Bad Neustadt

Sophie Schultheis Meisterin in der Männer-Domäne Metallbau

23-Jährige aus Wechterswinkel hat als zweite Frau in den vergangenen zehn Jahren die Meisterprüfung im Metallbau erfolgreich absolviert. Landrat gratuliert.
Gratulation mit Stahlträger: Stolz auf die neue Metallbau-Meisterin Sophie Schultheiß (Mitte) zeigten sich (von links) Thomas Planer (Handwerkskammer), Dietmar Reulbach, Manuela Reulbach und Landrat Thomas Habermann.
Gratulation mit Stahlträger: Stolz auf die neue Metallbau-Meisterin Sophie Schultheiß (Mitte) zeigten sich (von links) Thomas Planer (Handwerkskammer), Dietmar Reulbach, Manuela Reulbach und Landrat Thomas Habermann. Foto: Thomas Pfeuffer

Eine Frau als Metallbauer und dann sogar noch Metallbau-Meisterin, das gab es in den vergangenen zehn Jahren nur einmal im Bereich der Handwerkskammer von Unterfranken. Vor wenigen Tagen ist eine zweite Metallbau-Meisterin hinzugekommen. Und das in Rhön-Grabfeld. Die junge Frau heißt Sophie Schultheis und stammt aus Wechterswinkel. Dass die 23-Jährige jetzt Inhaberin des Meisterbriefes in ihrem Beruf ist, begeisterte Landrat Thomas Habermann derart, dass er sie eigens ins Landratsamt einlud, um ihr persönlich zu gratulieren und ein Geschenk zu überreichen.
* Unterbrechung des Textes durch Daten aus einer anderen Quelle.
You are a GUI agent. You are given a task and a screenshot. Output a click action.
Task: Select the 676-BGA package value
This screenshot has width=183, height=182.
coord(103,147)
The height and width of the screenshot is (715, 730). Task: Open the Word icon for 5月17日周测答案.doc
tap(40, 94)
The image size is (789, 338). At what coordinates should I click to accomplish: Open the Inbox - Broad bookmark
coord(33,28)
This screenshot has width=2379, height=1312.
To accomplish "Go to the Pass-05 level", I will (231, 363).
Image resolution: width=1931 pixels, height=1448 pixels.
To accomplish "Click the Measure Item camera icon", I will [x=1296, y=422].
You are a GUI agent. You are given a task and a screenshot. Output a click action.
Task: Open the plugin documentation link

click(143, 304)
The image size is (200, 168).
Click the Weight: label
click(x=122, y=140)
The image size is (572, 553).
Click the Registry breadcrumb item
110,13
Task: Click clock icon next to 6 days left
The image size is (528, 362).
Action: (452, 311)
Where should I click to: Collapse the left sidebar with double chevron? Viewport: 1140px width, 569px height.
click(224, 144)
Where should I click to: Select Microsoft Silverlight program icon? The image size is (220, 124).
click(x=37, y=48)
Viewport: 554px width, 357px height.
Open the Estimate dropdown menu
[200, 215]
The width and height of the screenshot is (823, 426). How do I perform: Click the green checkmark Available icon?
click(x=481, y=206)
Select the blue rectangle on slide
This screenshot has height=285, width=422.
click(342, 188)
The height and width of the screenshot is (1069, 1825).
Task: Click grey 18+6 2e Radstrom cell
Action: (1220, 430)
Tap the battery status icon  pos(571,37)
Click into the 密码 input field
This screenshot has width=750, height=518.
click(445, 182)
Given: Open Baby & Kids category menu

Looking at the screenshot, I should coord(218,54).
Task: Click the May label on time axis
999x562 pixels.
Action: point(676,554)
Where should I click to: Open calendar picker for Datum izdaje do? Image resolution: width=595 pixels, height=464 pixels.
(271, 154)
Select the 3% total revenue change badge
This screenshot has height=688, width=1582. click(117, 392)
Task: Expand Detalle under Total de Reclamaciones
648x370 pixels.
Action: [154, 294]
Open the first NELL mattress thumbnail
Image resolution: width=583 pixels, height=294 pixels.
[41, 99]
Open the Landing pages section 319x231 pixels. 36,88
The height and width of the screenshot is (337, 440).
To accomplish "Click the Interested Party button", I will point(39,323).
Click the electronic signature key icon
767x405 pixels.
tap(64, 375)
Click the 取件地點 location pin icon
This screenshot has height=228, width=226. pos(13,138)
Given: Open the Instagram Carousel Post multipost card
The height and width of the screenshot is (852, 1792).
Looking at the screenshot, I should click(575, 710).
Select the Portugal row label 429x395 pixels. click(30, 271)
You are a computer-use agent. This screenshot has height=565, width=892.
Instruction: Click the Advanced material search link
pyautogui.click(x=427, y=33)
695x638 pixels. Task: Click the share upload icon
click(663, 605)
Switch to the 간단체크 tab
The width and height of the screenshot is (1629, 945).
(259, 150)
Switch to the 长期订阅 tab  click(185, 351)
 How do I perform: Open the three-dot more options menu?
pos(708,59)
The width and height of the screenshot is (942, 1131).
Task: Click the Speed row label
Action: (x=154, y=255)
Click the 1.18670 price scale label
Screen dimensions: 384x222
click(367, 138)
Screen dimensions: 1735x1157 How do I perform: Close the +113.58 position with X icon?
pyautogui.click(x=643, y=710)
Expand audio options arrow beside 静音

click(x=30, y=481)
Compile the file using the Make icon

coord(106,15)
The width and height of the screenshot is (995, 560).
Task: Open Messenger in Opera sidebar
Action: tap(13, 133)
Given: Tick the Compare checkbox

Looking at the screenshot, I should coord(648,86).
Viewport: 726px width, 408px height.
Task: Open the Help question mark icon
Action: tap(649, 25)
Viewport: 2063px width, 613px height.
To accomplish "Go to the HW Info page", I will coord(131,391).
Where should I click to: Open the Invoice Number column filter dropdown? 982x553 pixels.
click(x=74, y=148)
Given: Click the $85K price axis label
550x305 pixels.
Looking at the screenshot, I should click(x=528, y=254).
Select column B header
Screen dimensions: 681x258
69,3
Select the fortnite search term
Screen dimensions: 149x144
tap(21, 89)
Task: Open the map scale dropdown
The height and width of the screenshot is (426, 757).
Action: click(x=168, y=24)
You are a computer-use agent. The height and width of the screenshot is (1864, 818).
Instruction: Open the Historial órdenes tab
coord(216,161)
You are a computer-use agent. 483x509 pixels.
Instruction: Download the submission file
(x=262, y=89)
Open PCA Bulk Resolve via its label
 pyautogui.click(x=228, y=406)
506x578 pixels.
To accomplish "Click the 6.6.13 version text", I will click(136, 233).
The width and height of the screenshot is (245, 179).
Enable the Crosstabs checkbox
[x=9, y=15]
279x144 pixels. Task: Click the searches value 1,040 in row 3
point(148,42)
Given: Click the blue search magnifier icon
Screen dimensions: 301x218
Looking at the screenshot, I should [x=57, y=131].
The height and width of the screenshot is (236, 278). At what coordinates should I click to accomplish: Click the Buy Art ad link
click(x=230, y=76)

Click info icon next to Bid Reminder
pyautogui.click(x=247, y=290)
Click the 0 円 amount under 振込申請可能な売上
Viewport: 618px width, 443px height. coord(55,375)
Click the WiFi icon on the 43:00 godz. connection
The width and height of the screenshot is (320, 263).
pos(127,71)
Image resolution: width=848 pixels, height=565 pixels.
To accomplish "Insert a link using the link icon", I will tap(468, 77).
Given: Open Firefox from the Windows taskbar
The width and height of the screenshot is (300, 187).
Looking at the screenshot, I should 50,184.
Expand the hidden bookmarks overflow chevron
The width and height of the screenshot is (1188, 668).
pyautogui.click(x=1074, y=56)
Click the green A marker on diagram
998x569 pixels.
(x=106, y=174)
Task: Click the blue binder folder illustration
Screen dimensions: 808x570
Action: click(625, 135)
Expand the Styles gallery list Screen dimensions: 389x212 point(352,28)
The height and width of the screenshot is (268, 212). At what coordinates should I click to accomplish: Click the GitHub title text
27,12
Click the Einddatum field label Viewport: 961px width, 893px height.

In lockerer Art berichtete die junge Frau dabei, dass sie ihre handwerklichen Fähigkeiten schon im Kfz-Betrieb des Vaters in Wechterswinkel ausprobieren konnte. Ihr sei immer klar gewesen, dass sie auch im Handwerk arbeiten wolle. Es war der Unterelsbacher Metallbau Reulbach, der den Mut aufbrachte, nach rund 40 jungen Männern auch einmal eine junge Frau als Metallbauerin auszubilden. Die bewährte sich dann sowohl während der Ausbildung von 2012 bis 2016 und auch danach. Ab 2018 besuchte sie den Meisterkurs. Sehr zur Freude ihrer Chefin, Manuela Reulbach, ist seit Juli als Metallbau-Meisterin neben ihr die zweite Frau in der "Männerdomäne" bei Reulbach. Und, wie ihre Chefin feststellt: "Sie ist gut für das Betriebsklima".

Natürlich ist der Beruf anstengend, so Sophie Schultheis. Aber sie ist körperlich fit. Das belegt unter anderem, dass sie bis zu einer Verletzung als Kapitänin der Bastheimer Frauenfußballmannschaft spielte. Und wenn mal etwas zu schwer wird, "hab ich meine Kollegen oder einen Kran", stellt sie lapidar fest. Die Technisierung mit verschiedenen Hebewerkzeugen sei im Metallbau in den vergangenen Jahren weit voran geschritten, ergänzt Firmenchef Dietmar Reulbach. Man müsse sich heute nicht mehr ganz so sehr plagen. Wie seine Frau ist er sichtbar stolz auf die junge Meisterin in seinem Betrieb, deren Domäne das Edelstahl-Schweißen ist. "Da ist sie perfekt", betont Manuela Reulbach.

Stolz und erfreut zeigte sich Landrat Thomas Habermann, dass die zweite Metallbau-Meisterin der vergangenen Jahre aus Rhön-Grabfeld kommt. An ihrem Beispiel werde deutlich, dass jungen Frauen alle Berufe offen stehen, wenn sie die notwendige Begeisterung mitbringen. Und der Landrat lobte auch den Ausbildungsbetrieb. Der sei ein hervorragendes Beispiel für das gesunde Handwerk im Landkreis, das vielen Rhönern und Grabfeldern ein gutes Ein- und Auskommen garantiere. Als Vertreter der Handwerkskammer von Unterfranken konnte sich dem der Leiter des Bildungszentrums Schweinfurt, Thomas Planer, nur anschließen. Er könne nur an junge Frauen appellieren, auch klassische Männerberufe zu ergreifen. Dafür sei Sophie Schultheis ein "Super-Beispiel".